* [TEXT EXTRACT]:

▼▼▼

At the top of my list is Radio Casablanca, whose musical programming is a sophisticated blend of traditional and contemporary, classical and popular. To even the most casual listener, much of it is beautiful and moving. The vocalists, singing in what is to me an
unfamiliar language, always seem to be communicating with the greatest urgency:
“Listen to this,” they seem to be saying. “This is important!”
But there is no sense of strain, as the musical accompaniment is often
reassuringly formal. The rhythms are as elaborate as the most refined of Indian
classical music and as driving as those of Africa. There is often a solo
instrument out in front, such as a violin that traces clean lines twining like
vines through the music. It is meditative enough to let me play it while
writing and energetic enough to keep me going. The Radio Casablanca DJs do a
great job of maintaining a musical flow, often following a classical piece with
one with a contemporary bass track, but always in such a way that it seems like
a development rather than a departure. There is little talk to break the mood.
In my experience, it is one of the world’s best stations.

▲▲▲

* [CHALLENGE 1]:
Answer these questions about the Radio Casablanca passage:
(a) What instrument is given as an example of a solo instrument out in front?
(b) What do the DJs often play after a classical piece?
(c) How much talk is there on the station?
* [CHALLENGE 2]: Write out the Radio Casablanca passage word for word, covering the stretch from "But there is" through "break the mood.".
* [CHALLENGE 3]: Go on with the passage about Radio Casablanca, picking up after its last sentence.

* [DATA]:
▼▼▼

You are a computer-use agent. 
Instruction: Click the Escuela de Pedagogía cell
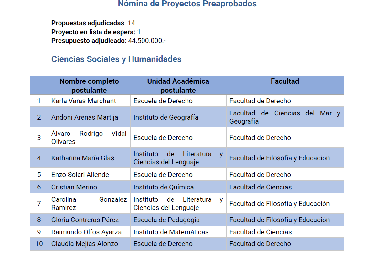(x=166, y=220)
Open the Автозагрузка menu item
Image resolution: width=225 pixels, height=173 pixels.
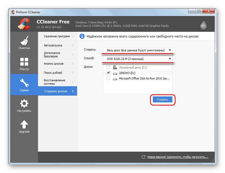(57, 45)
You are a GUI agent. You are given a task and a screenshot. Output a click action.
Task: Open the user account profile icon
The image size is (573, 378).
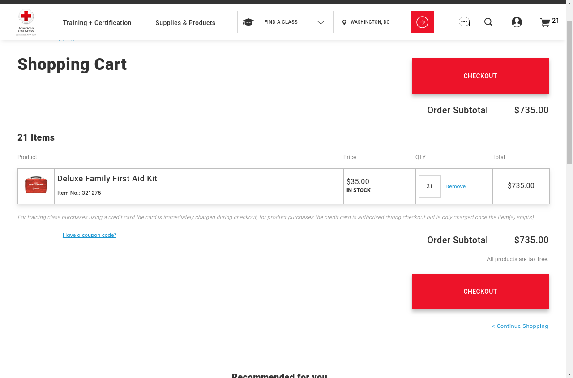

▲▲▲

* [EXERCISE RESULT 1]:
(a) A violin.
(b) A piece with a contemporary bass track.
(c) Little talk.

* [EXERCISE RESULT 2]:
But there is no sense of strain, as the musical accompaniment is often
reassuringly formal. The rhythms are as elaborate as the most refined of Indian
classical music and as driving as those of Africa. There is often a solo
instrument out in front, such as a violin that traces clean lines twining like
vines through the music. It is meditative enough to let me play it while
writing and energetic enough to keep me going. The Radio Casablanca DJs do a
great job of maintaining a musical flow, often following a classical piece with
one with a contemporary bass track, but always in such a way that it seems like
a development rather than a departure. There is little talk to break the mood.

* [EXERCISE RESULT 3]:
The deep reservoir of Arab music, in which a multiplicity of traditions is continually replenished by countless streams of innovation, has become more accessible than ever. Including string quintets, desert folklore, pop genres and sub genres, electronica, village songs, band and vocals of infinitely subtle variation, the music of the Arab world is profoundly diverse,
and it is often surprisingly accessible to the western-trained ear.
Thanks to the advent of high-speed modems, and especially
DSL and other “always on” technologies, the Internet is now the easiest way to
find out for yourself. If you have a computer connected to the Internet, browse
to a radio station’s website, which is easy to find using almost any search
engine or the links provided here. Click on a button that says something like
“listen live now.” Music should come rolling out your speakers, and the quality
should resemble FM radio.
Some websites are in Arabic, but don’t let this faze you, because the button to click is usually fairly self-evident. For example,
Emarat FMb, broadcasting from Abu Dhabi in the United Arab Emirates, may be puzzling for the non-Arabic speaker, but trial-and-error perseverance will have its rewards. There are six streams there, and while Emirates FM1 and FM2 carry pop music that you can find closer to home, the fifth stream, Sound of Music,
is a not-to-be-missed channel emphasizing classical Arab music.
For a perky mood, from Arab versions of teenybob to classier flamenco guitar and fast-pulsing synthesized dance tracks, try MBC. From Saudi Arabia the station’s signal reaches throughout the Arabian Gulf and the Levant – though the existence of the Internet makes a station’s geographical location less and less relevant.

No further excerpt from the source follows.